Die Expertinnen glauben, dass die Krise Eltern gezeigt hat, dass eine vorübergehend längere Bildschirmzeit gar nicht zu den von ihnen befürchteten Problemen führt. "Die meisten Kinder können ihren Medienkonsum gut regulieren, auch wenn sie oft eine von den Eltern abweichende Vorstellung davon haben, wie lang diese pro Tag sein sollte. Womöglich haben Eltern in der Krise gemerkt, dass ihre Kinder sich trotz langer Medienzeiten gerne anderen Aktivitäten zuwenden, rausgehen und eben nicht stunden- oder tagelang vor den Bildschirmen versinken, sodass sie ihnen künftig mehr Selbstbestimmung zugestehen können", so die Expertinnen.
Für 2021 gehe der Trend weiter zu bedürfnis- und beziehungsorientierter Erziehung: "Eltern beschäftigen sich immer mehr damit, wie ihre Kinder in einem Umfeld aufwachsen können, in dem sie nicht ausgeschimpft oder bestraft werden. Stattdessen wollen sie einen Weg finden, wie man gemeinsam als Familie auf wertschätzende, gewaltfreie und kooperative Art und Weise miteinander umgehen kann, um den Alltag möglichst entspannt zu erleben." Und das analoge Leben?

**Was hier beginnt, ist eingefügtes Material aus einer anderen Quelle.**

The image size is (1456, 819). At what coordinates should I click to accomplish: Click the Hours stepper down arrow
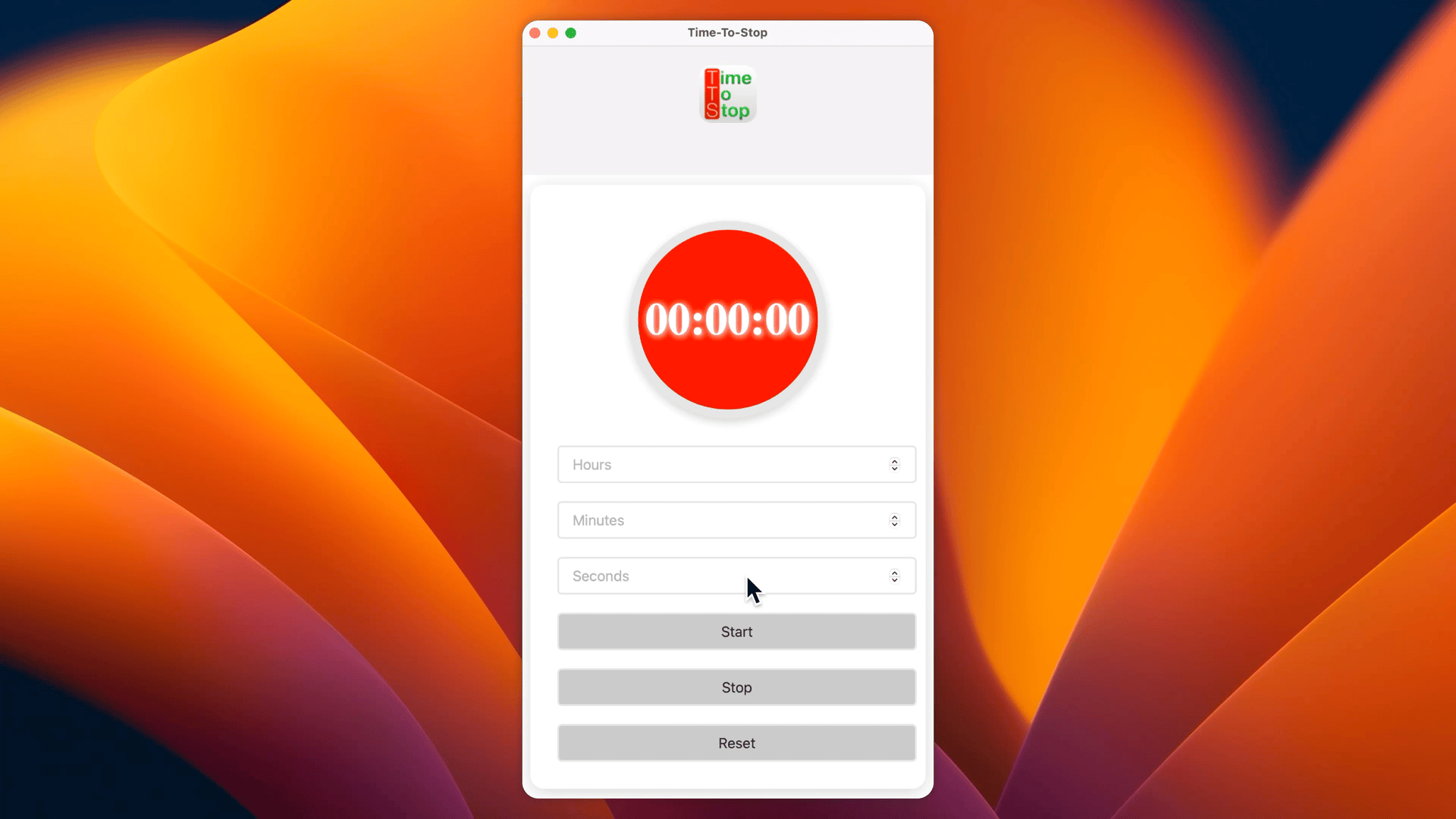(894, 468)
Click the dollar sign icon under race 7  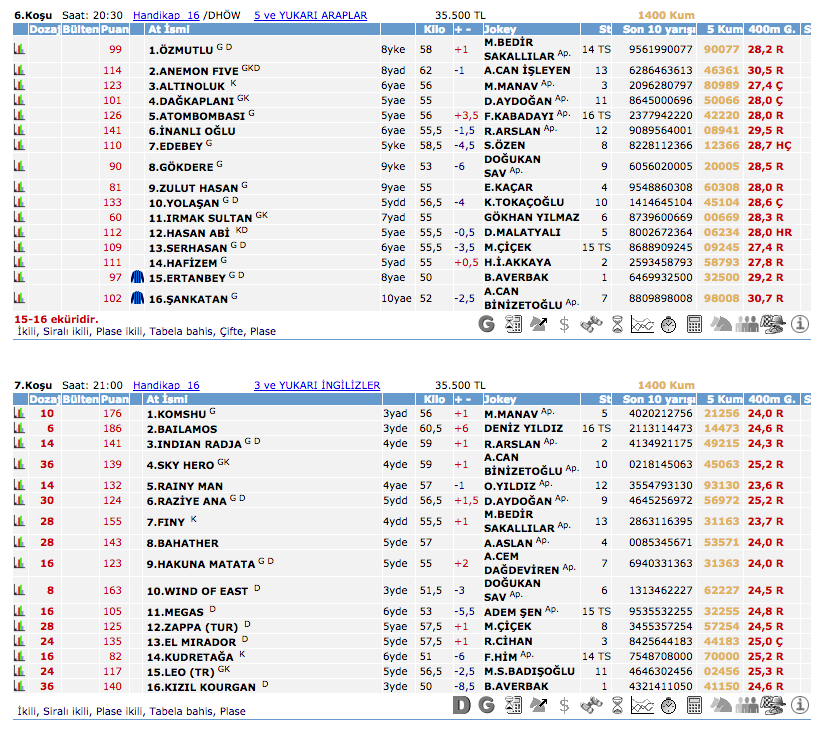pos(565,705)
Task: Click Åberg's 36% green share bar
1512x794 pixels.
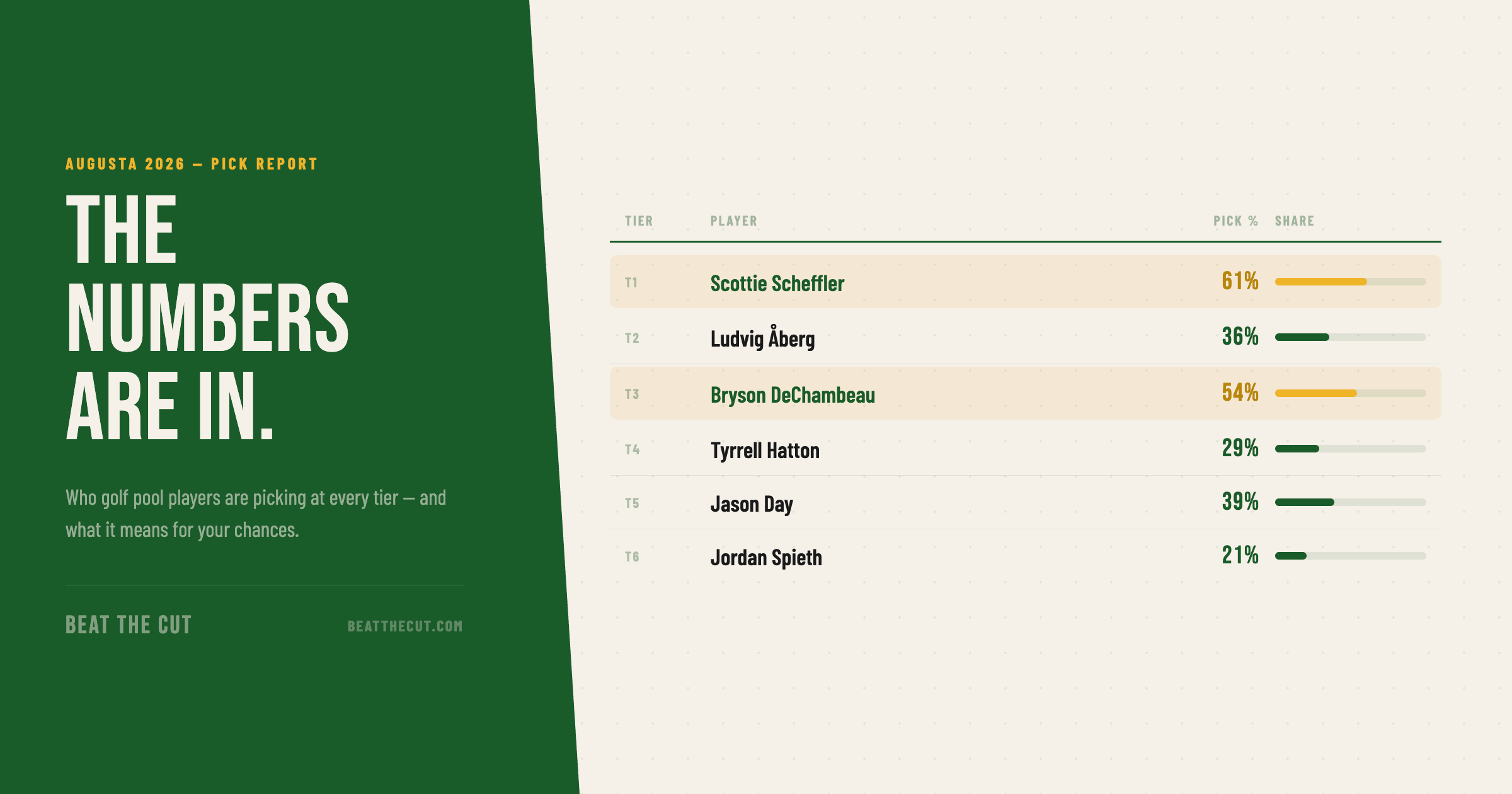Action: coord(1302,337)

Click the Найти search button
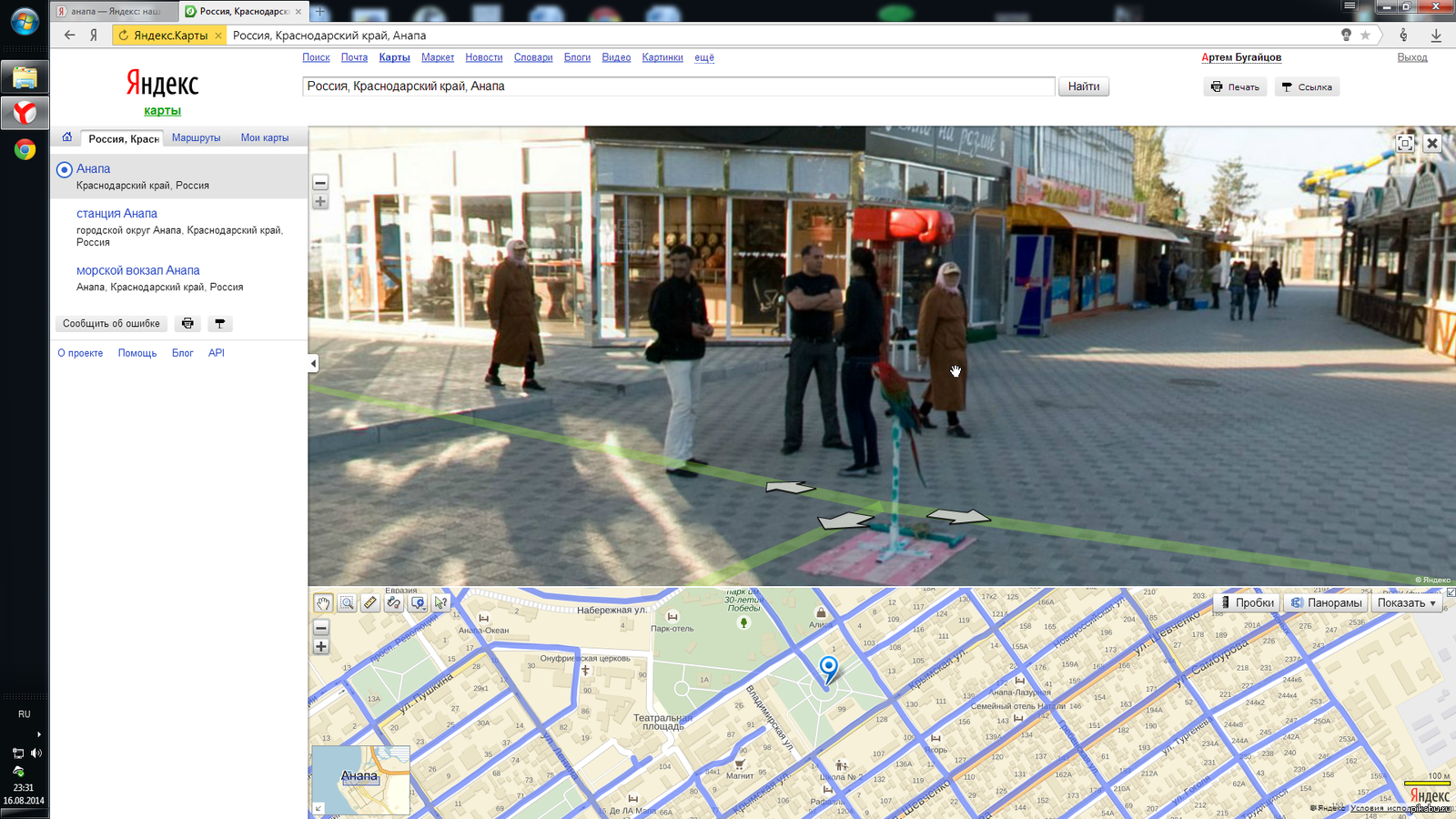[x=1083, y=86]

Lieben Kinder mindestens so sehr, wie mit der Konsole oder dem Handy zu daddeln oder sich Videos anzuschauen. Kinder spüren, dass gemeinsam Spielen, Lachen und Interagieren ihr Grundbedürfnis nach Zugehörigkeit und emotionaler Verbundenheit viel besser und nachhaltiger erfüllen, als technische Medien, so Graf und Seide. "Nichts verbindet Familien mehr, als gemeinsames Spiel und Aktivitäten in der freien Natur. Mit der voranschreitenden Technisierung gewinnen analoge Aktivitäten in vielen Familien an Bedeutung."